A bit of a multi-step plan:

1 * See examples of past and present undergrads, and what it's like to be in the lab

Here's some undergraduate stories.

http://www.gersteinlab.org/people/

http://www.gersteinlab.org/people/alumni.htm

The above only includes a selection of ~60 undergrads that spent substantial amounts of time in the lab. (These have included STARs students and perspective science students.)

Undergrads have done a variety of things in the lab -- e.g. done summer jobs, taken research for credit courses, worked for pay during the academic year. An example of a research course project done by a undergraduate is: http://zoo.cs.yale.edu/classes/cs290/14-15a/gonzalez.ian.isg2

You may also want to look at the Yale Daily News article mentioning work of one of our undergrads: http://www.yaledailynews.com/news/2005/mar/23/students-papers-hit-the-presses/

2 * Next, glance at their papers

http://papers.gersteinlab.org/subject/student

(The above is a selection of papers involving undergrads in the lab from the lab publication corpus, http://papers.gersteinlab.org . The convention in the biological sciences is for the lab head to be last author, the first author leads the project, and the middle authors help out.)

Here are some examples (first author papers by lab undergrads who spent quite a bit of time in the lab):

  1. http://papers.gersteinlab.org/papers/molmovdb2 (A very physical paper done by a senior undergrad. who worked in the lab in a 5th year.)
  2. http://papers.gersteinlab.org/papers/bayesloc-jmb (A fairly genomic paper done by BS/MS MB&B student)
  3. http://papers.gersteinlab.org/papers/pubnet (A computational tool done by a CS undergrad. in his last year.)

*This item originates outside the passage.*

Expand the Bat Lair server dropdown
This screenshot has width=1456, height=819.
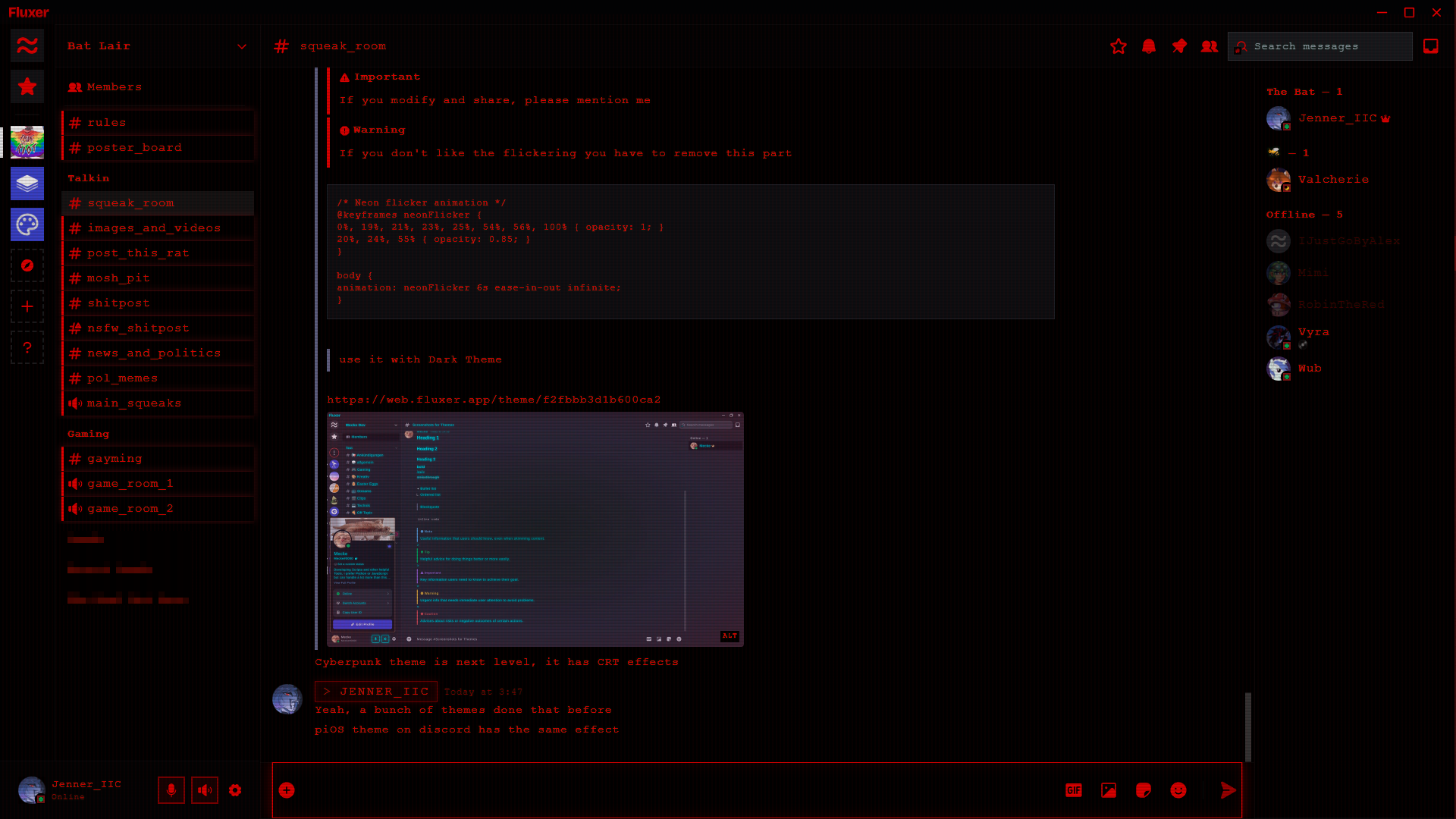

3 * Drill into some very easy-to-read papers about the lab

http://papers.gersteinlab.org/subject/intro-to-lab/

in particular,

  1. cancer: http://papers.gersteinlab.org/papers/nrgnccan/
  2. genomics: http://papers.gersteinlab.org/papers/sciam2/
  3. simulations: http://papers.gersteinlab.org/papers/watersim-sciam/
  4. proteomics:http://papers.gersteinlab.org/papers/amsci/
  5. science policy: http://papers.gersteinlab.org/papers/genomicsandprivacy

4 * You might want to look at our research summary and some press write-ups as well.

See http://www.gersteinlab.org/research and Selected Press Accounts Highlighting Gerstein Lab Work

Flipping through a few lectures is also easy.

5 * The above steps (1 to 4), give you some context. Now if you're interested, you might want to talk to current senior PhD students and postdocs in the lab, who could potentially be mentors for a initial project

http://www.gersteinlab.org/people/

(These can often be listed by their initials -- e.g. JR = Joel Rozowsky .)

You might want to contact these people with a CC back to Mark.

6 * Finally, write back to Mark with some summary thoughts on the above, and then arrange a meeting.

7 * Any arrangement is possible. The only rule is don't be a *FLAKE*.